**Data for analysis**
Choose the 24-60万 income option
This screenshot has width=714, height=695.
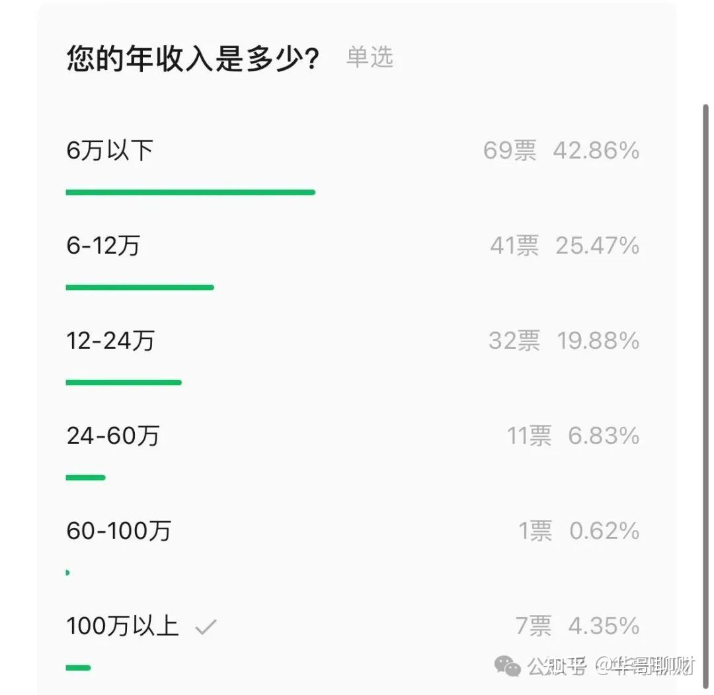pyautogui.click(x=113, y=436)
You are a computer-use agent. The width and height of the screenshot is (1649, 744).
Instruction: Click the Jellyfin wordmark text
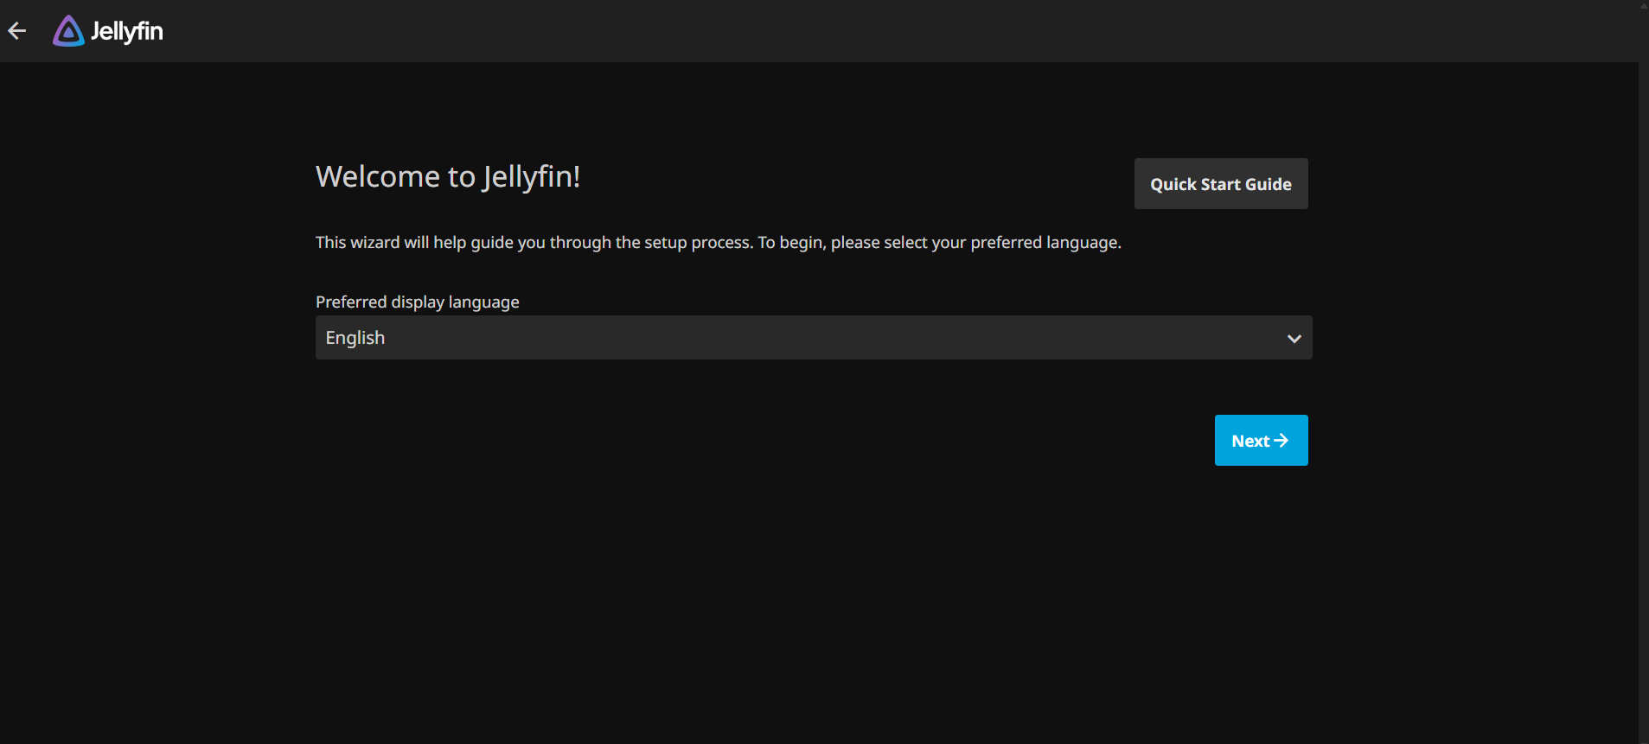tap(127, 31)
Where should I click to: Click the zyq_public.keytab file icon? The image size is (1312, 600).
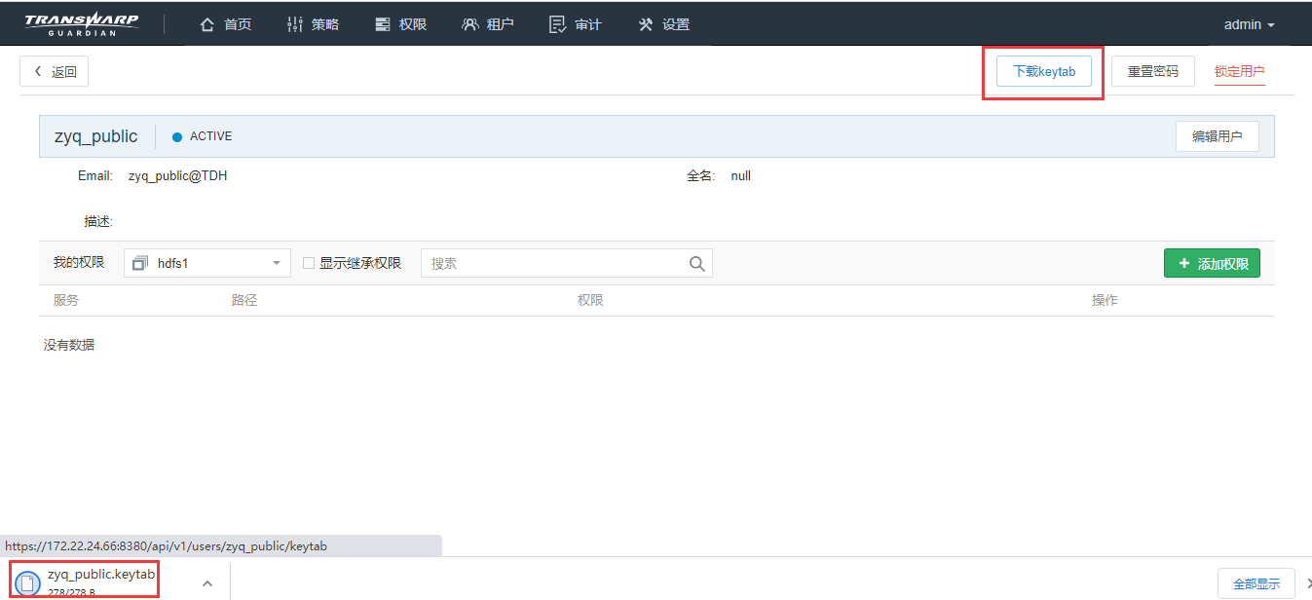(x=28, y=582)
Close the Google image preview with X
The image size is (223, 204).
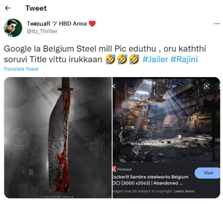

**Problem**
Write the lines from the line containing "This screenshot has width=714, height=695." through the last line of the data out again exactly, and only those lines; pictures stay out.

**Task result**
This screenshot has width=714, height=695.
pyautogui.click(x=113, y=436)
You are a computer-use agent. The width and height of the screenshot is (1649, 744).
Instruction: Click the Jellyfin wordmark text
tap(127, 31)
Where should I click to: Click the zyq_public.keytab file icon? The image size is (1312, 600).
(x=28, y=582)
Close the Google image preview with X
The image size is (223, 204).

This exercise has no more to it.